I remember a few months ago the story about a guy trying to sell his Steam account. They deactivated his account and he pretty much lost more than a hundred games he had "paid" for. They eventually reinstated hime I believe, after all of the public hullaballoo it caused. But they have the ability to simply kick you off of their sytem and you will have nothing to show for it.

208.8.2012 13:21

Originally posted by ChiknLitl:
But they have the ability to simply kick you off of their sytem and you will have nothing to show for it.
It just makes you want to drive a freight train right into their nuts don't it!?! It's like the damned ISPs. I got harassed by mine for supposedly pissing off Blizzard for downloading WOW over a year ago (isn't that free now?) & then Crysis here in April.

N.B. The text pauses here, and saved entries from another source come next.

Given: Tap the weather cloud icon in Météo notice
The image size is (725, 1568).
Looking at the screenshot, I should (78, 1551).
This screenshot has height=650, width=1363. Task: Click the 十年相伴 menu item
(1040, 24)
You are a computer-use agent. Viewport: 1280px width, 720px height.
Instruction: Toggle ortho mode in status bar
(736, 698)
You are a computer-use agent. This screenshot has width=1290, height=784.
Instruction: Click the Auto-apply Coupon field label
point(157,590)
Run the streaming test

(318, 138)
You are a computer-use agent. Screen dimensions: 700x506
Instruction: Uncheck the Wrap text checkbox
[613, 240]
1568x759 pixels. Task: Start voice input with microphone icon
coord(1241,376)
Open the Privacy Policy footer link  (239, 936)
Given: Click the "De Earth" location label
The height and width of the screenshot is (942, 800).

But they decided to shut my service off because i didn't sign some kind of form. Scuse me!?! F*K OFF in a big way! I'm not signing anything with regards to this because despite what it says it all boils down to an absolution of guilt to the ISP & an admission of guilt by proxy on ME.

Not to mention the fact, isn't there a 3 strike rule thing before getting shut off & what about a statute of limitations on infractions? I'm certainly not going to admit guilt by any stretch of the imagination & certainly not publicly, but where's my recourse?

I still had to sign their documents under the protest of duress, but not until I told them that all my phone conversations & emails had been recorded & copied.

2110.8.2012 8:55

Originally posted by ROMaster2:
I'm surprised that this could hold up in court. You'd think there'd be laws to not allow companies from preventing customers to take class actions.
Contracts that are legal but are not in the public interest may be rendered null.

A Class action is "Public interest". Of course it may take a few years to be nullified through the judicial system before the class action is brought to fruition.